(Collected data)
○ ○ ○ ○ ○
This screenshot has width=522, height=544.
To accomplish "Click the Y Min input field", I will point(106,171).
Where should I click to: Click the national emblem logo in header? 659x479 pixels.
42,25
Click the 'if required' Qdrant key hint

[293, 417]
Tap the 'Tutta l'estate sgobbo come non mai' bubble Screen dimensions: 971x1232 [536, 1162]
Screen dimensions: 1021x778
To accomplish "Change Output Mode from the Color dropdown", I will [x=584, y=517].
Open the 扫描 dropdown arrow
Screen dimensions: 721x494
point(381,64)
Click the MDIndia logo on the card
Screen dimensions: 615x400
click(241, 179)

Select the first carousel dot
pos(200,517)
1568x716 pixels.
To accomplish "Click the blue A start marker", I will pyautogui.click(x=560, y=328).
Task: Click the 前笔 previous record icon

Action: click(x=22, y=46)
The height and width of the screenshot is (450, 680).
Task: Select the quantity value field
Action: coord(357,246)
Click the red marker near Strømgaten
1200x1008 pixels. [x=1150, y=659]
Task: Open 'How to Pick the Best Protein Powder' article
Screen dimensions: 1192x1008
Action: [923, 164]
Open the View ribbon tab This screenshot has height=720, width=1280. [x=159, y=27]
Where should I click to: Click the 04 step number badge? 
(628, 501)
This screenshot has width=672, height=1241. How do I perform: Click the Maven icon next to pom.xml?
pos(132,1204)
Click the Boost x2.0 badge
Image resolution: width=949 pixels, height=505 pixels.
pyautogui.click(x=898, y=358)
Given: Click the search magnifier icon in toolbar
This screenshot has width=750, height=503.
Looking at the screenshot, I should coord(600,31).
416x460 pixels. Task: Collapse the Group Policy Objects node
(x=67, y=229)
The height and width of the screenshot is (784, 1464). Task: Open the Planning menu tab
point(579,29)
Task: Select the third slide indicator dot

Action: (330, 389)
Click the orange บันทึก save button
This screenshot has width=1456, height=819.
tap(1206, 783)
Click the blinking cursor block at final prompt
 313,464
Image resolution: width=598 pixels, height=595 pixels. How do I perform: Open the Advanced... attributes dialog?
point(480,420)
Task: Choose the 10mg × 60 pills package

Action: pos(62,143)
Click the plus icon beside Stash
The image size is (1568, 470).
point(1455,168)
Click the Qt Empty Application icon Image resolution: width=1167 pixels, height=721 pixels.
○ ○ ○ ○ ○
Extract every record and return it verbatim.

This screenshot has width=522, height=544.
To accomplish "Click the Y Min input field", I will point(106,171).
Where should I click to: Click the national emblem logo in header? 659x479 pixels.
42,25
Click the 'if required' Qdrant key hint

[293, 417]
Tap the 'Tutta l'estate sgobbo come non mai' bubble Screen dimensions: 971x1232 [536, 1162]
Screen dimensions: 1021x778
To accomplish "Change Output Mode from the Color dropdown", I will [x=584, y=517].
Open the 扫描 dropdown arrow
Screen dimensions: 721x494
point(381,64)
Click the MDIndia logo on the card
Screen dimensions: 615x400
click(241, 179)

Select the first carousel dot
pos(200,517)
1568x716 pixels.
To accomplish "Click the blue A start marker", I will pyautogui.click(x=560, y=328).
Task: Click the 前笔 previous record icon

Action: click(x=22, y=46)
The height and width of the screenshot is (450, 680).
Task: Select the quantity value field
Action: coord(357,246)
Click the red marker near Strømgaten
1200x1008 pixels. [x=1150, y=659]
Task: Open 'How to Pick the Best Protein Powder' article
Screen dimensions: 1192x1008
Action: [923, 164]
Open the View ribbon tab This screenshot has height=720, width=1280. [x=159, y=27]
Where should I click to: Click the 04 step number badge? 
(628, 501)
This screenshot has width=672, height=1241. How do I perform: Click the Maven icon next to pom.xml?
pos(132,1204)
Click the Boost x2.0 badge
Image resolution: width=949 pixels, height=505 pixels.
pyautogui.click(x=898, y=358)
Given: Click the search magnifier icon in toolbar
This screenshot has width=750, height=503.
Looking at the screenshot, I should coord(600,31).
416x460 pixels. Task: Collapse the Group Policy Objects node
(x=67, y=229)
The height and width of the screenshot is (784, 1464). Task: Open the Planning menu tab
point(579,29)
Task: Select the third slide indicator dot

Action: (330, 389)
Click the orange บันทึก save button
This screenshot has width=1456, height=819.
tap(1206, 783)
Click the blinking cursor block at final prompt
 313,464
Image resolution: width=598 pixels, height=595 pixels. How do I perform: Open the Advanced... attributes dialog?
point(480,420)
Task: Choose the 10mg × 60 pills package

Action: pos(62,143)
Click the plus icon beside Stash
The image size is (1568, 470).
point(1455,168)
Click the Qt Empty Application icon Image resolution: width=1167 pixels, height=721 pixels.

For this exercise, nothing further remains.